Non-Gemini results: All the results for non-Gemini models are sourced from providers' self reported numbers unless mentioned otherwise below. All SWE-bench Verified numbers follow official provider reports, using different scaffoldings and infrastructure. Google's scaffolding includes drawing multiple trajectories and re-scoring them using model's own judgement.
Thinking vs not-thinking: For Claude 3.7 Sonnet: GPQA, AIME 2024, MMMU come with 64k extended thinking, Aider with 32k, and HLE with 16k. Remaining results come from the non thinking model due to result availability. For Grok-3 all results come with extended reasoning except for SimpleQA (based on xAI reports) and Aider.

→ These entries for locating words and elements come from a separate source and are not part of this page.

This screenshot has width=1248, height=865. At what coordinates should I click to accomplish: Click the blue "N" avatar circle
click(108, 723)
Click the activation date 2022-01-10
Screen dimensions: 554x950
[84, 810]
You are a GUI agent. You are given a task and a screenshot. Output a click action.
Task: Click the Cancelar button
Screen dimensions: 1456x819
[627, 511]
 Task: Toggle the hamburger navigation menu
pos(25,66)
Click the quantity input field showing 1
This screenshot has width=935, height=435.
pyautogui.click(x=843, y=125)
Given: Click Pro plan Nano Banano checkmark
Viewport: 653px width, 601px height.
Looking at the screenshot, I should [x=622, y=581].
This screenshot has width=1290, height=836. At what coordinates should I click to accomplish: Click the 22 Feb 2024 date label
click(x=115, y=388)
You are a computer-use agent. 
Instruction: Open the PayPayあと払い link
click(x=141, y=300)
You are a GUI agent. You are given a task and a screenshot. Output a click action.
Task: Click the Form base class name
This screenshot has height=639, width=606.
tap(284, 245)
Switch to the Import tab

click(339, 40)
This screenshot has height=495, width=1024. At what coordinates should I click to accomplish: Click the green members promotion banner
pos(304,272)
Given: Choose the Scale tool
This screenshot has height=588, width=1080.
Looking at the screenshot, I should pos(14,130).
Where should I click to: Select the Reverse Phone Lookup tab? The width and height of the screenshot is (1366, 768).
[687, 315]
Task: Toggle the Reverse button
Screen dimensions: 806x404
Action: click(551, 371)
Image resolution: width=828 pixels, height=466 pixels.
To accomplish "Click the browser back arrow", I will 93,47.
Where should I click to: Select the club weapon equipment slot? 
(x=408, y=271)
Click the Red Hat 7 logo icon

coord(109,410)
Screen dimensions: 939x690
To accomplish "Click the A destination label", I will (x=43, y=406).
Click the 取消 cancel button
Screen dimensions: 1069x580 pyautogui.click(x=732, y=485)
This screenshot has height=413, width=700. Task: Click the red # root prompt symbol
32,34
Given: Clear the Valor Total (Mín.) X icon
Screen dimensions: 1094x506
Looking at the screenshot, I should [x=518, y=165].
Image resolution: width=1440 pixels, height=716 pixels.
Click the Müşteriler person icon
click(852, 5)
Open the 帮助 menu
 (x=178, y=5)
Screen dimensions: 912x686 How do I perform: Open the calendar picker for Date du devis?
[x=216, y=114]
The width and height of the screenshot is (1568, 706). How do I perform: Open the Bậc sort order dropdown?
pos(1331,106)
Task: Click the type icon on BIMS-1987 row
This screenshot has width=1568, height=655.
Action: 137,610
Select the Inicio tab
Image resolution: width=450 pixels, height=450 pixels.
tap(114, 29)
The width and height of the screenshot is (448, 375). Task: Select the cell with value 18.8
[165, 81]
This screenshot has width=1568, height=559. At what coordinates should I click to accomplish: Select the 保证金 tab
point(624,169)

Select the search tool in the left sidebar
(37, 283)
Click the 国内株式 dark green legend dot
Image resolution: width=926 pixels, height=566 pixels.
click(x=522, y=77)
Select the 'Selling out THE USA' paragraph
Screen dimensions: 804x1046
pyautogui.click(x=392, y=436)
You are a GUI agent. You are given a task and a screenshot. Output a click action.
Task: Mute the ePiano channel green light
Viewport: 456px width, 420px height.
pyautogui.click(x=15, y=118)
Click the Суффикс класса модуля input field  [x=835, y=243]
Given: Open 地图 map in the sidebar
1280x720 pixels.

Single attempt vs multiple attempts: When two numbers are reported for the same eval higher number uses majority voting with n=64 for Grok models and internal scoring with parallel test time compute for Anthropic models.
Result sources: Where provider numbers are not available we report numbers from leaderboards reporting results on these benchmarks: Humanity's Last Exam results are sourced from https://agi.safe.ai/ and https://scale.com/leaderboard/humanitys_last_exam, AIME 2025 numbers are sourced from https://matharena.ai/. LiveCodeBench results are from https://livecodebench.github.io/leaderboard.html (10/1/2024 - 2/1/2025 in the UI), Aider Polyglot numbers come from https://aider.chat/docs/leaderboards/. FACTS come from https://www.kaggle.com/benchmarks/google/facts-grounding. For MRCR v2 which is not publically available yet we include 128k results as a cumulative score to ensure they can be comparable with previous results and a pointwise value for 1M context window to show the capability of the model at full length.
API costs are sourced from providers' website and are current as of May 20th.
* indicates evaluated on text problems only (without images)
Input and output price reflects text, image and video modalities.